Eu sabia que ele sabia. Ele sabia inclusive qual era a essência do sonho, se eu tomasse como referência suas palavras no banheiro. 
– Bem, você não estava nele. 
– Ainda assim… 
– Eu acordei do lado de um homem que não conhecia. Era um cliente. Era como se você não tivesse voltado aquele dia. 
Um silêncio pesado pairou sobre nós, como eu sabia que aconteceria. Bruno continuou me olhando com uma expressão neutra, como se estivesse processando cada palavra minha. 
– Você sabe que esses sonhos só acontecem porque você tem esse medo, não é? 
Ele parecia calmo, como se estivéssemos conversando sobre o Natal. Isso fez com que eu também me acalmasse.
– Sei. 
– Então, você pode pelo menos tentar… 
– Tentar não ter medo? Isso não está nas minhas mãos. 
Ficamos em silêncio outra vez, e notei que pela primeira vez estávamos conversando sobre aquele assunto delicado. Era o assunto que evitávamos de todas as maneiras, mas agora lá estava ele, tomando aquele momento como se a conversa fosse banal. E embora não fosse nada banal, embora estivesse sendo difícil conversar sobre aquilo, também não estava sendo completamente ruim. Algo me dizia que eu sairia dali com alguns quilos a menos nas costas. 
– Eu não vou te deixar de novo. 
– Você já disse… 
– Vou repetir até que você acredite em mim. - Ele parecia levemente exaltado. 
– Eu acredito. 
– Não acredita. Se acreditasse… 
– Eu acredito, mas não consigo mandar na minha insegurança. Desculpa se isso te deixa puto… 
A voz dele subiu uma oitava. 
– Me deixa puto saber que você não confia em mim!
– Se não confiasse eu não estaria aqui. Não depois do que você me fez. - Respondi na mesma oitava. 
Ele pareceu perder o fio do pensamento. 
– Você… você não… 
– Você confia em mim? 
– Claro que confio! - Ele disse, parecendo ofendido com a pergunta.
– Então que merda foi aquela de me prender na sua casa se eu decidisse ir embora? 
– Aquilo foi no início! Eu já te dei a chave do apartamento, você pode sair quando quiser! - E como se estivesse se apressando a adicionar um detalhe importante à conversa, interrompeu minha resposta - Mas se você fizer isso, eu vou mesmo atrás de você. 

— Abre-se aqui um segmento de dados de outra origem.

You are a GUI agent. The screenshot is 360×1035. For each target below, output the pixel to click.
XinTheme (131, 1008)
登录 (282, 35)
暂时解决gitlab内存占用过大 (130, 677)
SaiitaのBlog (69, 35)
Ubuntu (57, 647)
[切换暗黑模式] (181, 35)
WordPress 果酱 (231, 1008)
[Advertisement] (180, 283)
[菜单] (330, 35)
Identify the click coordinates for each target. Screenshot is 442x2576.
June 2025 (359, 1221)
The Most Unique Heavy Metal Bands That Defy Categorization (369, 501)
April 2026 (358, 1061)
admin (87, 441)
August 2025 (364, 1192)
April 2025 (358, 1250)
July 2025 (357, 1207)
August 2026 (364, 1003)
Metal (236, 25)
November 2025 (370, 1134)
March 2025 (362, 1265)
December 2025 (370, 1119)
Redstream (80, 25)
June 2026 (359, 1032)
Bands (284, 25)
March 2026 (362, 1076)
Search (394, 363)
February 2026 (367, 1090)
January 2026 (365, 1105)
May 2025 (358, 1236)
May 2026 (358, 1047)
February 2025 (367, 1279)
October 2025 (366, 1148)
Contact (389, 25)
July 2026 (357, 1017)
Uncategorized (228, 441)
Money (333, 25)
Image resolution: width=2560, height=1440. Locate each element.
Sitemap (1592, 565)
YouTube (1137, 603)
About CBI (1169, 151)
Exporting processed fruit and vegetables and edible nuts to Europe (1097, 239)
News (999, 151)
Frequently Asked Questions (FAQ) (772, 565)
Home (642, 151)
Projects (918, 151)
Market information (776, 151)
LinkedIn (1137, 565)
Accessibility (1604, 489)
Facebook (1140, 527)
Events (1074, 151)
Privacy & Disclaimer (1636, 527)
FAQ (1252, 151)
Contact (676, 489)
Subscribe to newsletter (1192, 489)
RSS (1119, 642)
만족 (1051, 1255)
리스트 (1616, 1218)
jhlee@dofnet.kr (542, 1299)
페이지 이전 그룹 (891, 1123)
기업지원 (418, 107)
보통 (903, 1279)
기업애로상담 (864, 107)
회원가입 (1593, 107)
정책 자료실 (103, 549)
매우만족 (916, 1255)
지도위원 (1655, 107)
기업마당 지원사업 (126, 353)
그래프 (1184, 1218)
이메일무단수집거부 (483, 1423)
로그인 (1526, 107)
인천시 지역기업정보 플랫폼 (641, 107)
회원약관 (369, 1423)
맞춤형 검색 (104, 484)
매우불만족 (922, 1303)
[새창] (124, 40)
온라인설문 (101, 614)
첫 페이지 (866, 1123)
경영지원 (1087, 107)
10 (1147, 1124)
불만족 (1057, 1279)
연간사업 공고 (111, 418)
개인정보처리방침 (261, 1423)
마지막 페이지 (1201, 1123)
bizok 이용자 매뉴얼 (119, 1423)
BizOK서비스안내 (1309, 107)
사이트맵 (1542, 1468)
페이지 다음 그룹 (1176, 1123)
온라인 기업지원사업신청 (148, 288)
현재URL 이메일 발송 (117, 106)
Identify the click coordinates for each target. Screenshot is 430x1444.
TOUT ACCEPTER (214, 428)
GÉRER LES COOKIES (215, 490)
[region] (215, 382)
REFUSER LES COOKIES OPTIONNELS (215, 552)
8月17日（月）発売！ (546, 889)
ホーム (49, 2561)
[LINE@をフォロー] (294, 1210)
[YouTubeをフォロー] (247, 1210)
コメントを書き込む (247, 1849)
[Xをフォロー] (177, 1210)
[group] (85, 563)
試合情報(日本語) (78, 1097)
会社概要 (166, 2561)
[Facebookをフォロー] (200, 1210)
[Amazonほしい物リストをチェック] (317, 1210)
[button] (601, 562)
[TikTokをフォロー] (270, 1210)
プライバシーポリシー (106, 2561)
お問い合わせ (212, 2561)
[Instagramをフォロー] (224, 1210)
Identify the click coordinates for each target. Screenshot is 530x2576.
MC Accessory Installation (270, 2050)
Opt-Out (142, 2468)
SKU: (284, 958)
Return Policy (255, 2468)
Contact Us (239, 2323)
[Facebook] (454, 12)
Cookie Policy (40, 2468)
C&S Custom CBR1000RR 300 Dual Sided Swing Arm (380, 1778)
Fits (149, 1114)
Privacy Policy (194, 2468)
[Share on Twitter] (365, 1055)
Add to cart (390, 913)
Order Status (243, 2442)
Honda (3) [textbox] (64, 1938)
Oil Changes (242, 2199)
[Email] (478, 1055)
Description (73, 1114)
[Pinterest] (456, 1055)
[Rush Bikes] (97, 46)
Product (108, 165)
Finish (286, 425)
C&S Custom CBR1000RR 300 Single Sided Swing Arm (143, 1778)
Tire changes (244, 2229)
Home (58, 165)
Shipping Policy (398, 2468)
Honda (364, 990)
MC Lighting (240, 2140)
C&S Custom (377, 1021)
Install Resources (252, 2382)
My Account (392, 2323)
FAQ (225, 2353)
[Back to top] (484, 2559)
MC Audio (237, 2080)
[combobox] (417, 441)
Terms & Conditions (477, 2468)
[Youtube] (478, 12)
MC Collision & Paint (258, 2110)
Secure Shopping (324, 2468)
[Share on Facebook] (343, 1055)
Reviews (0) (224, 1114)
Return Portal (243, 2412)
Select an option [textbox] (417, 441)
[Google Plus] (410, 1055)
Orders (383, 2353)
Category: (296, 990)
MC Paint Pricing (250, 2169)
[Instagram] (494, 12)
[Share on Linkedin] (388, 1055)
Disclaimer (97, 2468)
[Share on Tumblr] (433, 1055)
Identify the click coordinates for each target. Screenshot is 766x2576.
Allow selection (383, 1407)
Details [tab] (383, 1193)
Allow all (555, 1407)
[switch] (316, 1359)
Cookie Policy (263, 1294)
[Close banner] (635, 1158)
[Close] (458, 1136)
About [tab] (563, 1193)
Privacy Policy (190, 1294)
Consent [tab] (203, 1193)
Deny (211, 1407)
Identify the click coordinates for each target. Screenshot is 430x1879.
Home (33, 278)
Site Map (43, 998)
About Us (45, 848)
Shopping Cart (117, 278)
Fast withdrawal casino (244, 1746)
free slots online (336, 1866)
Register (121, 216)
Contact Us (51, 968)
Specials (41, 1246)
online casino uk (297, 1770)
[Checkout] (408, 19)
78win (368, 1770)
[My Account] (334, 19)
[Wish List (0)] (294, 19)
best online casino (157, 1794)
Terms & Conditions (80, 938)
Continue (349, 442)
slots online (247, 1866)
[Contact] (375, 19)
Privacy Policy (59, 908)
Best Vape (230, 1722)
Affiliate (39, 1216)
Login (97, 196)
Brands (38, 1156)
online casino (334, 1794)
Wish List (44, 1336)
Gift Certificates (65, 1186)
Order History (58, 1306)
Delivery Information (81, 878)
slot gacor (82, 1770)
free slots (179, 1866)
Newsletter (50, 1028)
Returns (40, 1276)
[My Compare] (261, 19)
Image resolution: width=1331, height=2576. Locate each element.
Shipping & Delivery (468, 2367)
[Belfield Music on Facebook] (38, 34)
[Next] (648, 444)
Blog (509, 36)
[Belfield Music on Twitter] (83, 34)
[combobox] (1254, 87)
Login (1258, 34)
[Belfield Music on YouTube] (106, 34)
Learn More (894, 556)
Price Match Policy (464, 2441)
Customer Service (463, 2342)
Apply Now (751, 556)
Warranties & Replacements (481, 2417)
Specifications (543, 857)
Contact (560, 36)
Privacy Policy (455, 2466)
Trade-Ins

– Se confiasse em mim não haveria esse “se” na sua frase. 
Bruno me olhou com desespero, aquele desespero de derrota aceita. Ele sabia que meu argumento era válido.
Sem muito mais o que falar, ele olhou para as mãos em seu colo e suspirou sem vida. 
Fiquei um pouco triste em vê-lo daquela forma, então fui eu a quebrar o silêncio. 
– Você acha que eu consideraria a possibilidade de te deixar? O que eu ganharia com isso? 
Ele sabia que eu não ganharia nada. Sabia que eu só tinha a perder. Mas ainda assim, hesitava. 
– Você disse que iria embora aquele dia… 
– Eu não sabia o que você queria comigo aquele dia. Parecia querer brincar com a porra da minha dor. 
– Eu não queria! Eu só não sabia como lidar com aquilo! Eu não sabia… 
– Eu sei disso. Agora. 
Ele abaixou a cabeça outra vez, e eu poderia até dizer que estava se fazendo de coitado de propósito se não o conhecesse bem. Mas Bruno, no fundo, era mesmo uma criança que precisava de confirmações e certezas. 
– Você nunca deixou claro que não iria… 
– Bruno. - Segurei seu queixo de maneira firme e fiz com que ele olhasse para mim - Eu não vou a lugar nenhum. 
Seu queixo era muito grande para minha mão pequena. Ele poderia se desvencilhar do meu aperto com facilidade, mas não o fez. Ao invés disso, ficou me encarando com aqueles olhos dourados tristes, brilhantes, lindos. 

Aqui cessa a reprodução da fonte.